La déclaration de la loi martiale par le président sud-coréen Yoon Suk Yeol le 3 décembre 2024 a plongé le pays dans une grave crise politique. Cette mesure, qui n'a duré que six heures avant d'être annulée par le parlement, a conduit à sa destitution le 14 décembre 2024 et à son arrestation le 15 janvier 2025.
La crise a commencé lorsque Yoon, invoquant des menaces de 'forces anti-étatiques', a déployé des troupes militaires à l'Assemblée nationale. Les députés, dont le chef de l'opposition Lee Jae-myung, se sont précipités pour voter contre le décret, avec 190 des 300 membres présents le rejetant à l'unanimité. L'armée s'est retirée et Yoon a annulé l'ordre tôt le 4 décembre.

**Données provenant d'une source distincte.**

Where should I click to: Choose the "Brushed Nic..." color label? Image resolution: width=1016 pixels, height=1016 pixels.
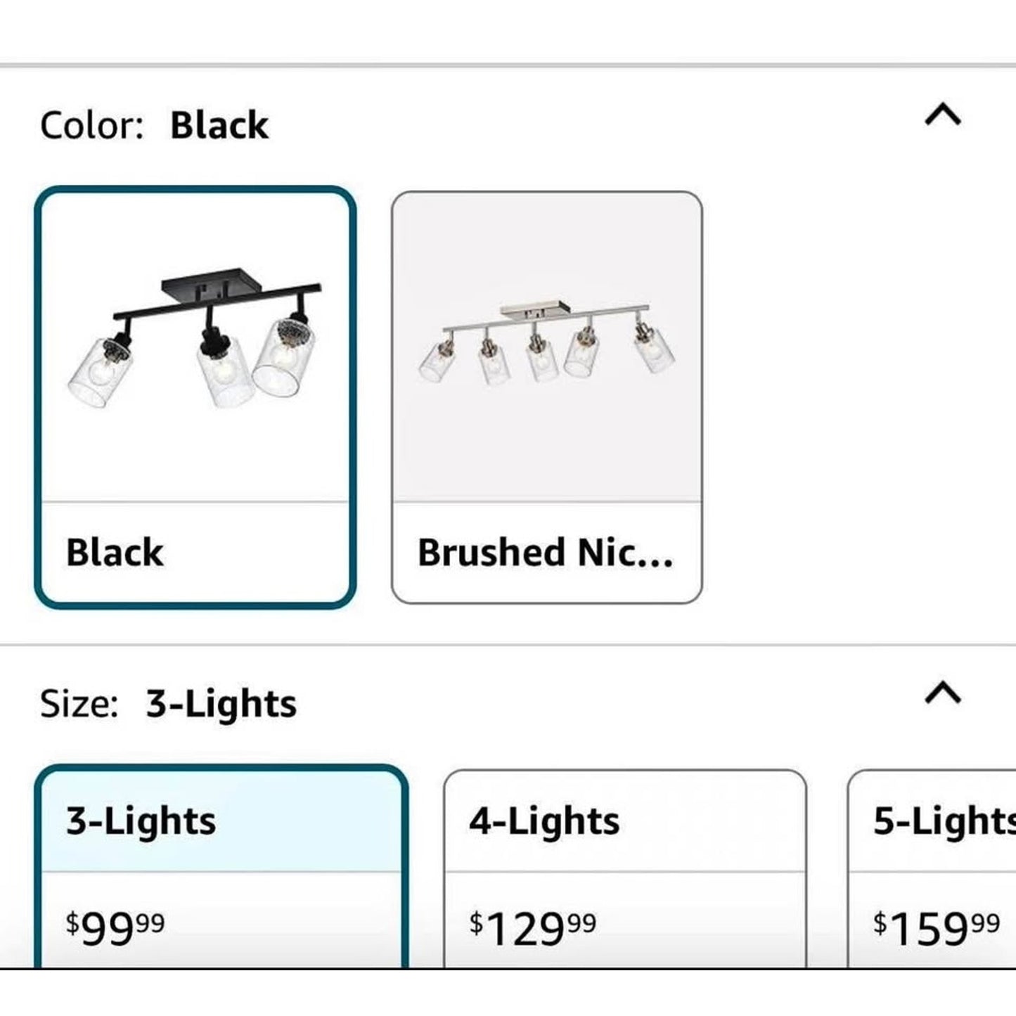(x=546, y=552)
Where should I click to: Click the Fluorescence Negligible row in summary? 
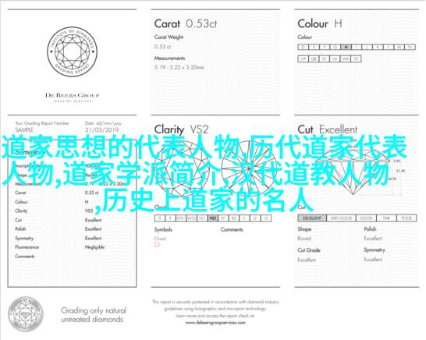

Le procès en destitution de Yoon s'est conclu le 4 avril 2025, lorsque la Cour constitutionnelle a confirmé à l'unanimité sa destitution. Il fait maintenant face à des accusations criminelles de sédition, avec un procès en cours en juin 2026. Le parti d'opposition démocrate, dirigé par Lee Jae-myung, a appelé à une élection présidentielle anticipée, qui devrait avoir lieu dans les 60 jours suivant la destitution définitive de Yoon.
La crise a exposé de profondes divisions politiques en Corée du Sud, les sondages montrant que plus de 70 % du public soutient la destitution de Yoon. Les alliés internationaux, y compris les États-Unis, ont exprimé leur inquiétude mais ont exhorté à une résolution pacifique par des processus démocratiques.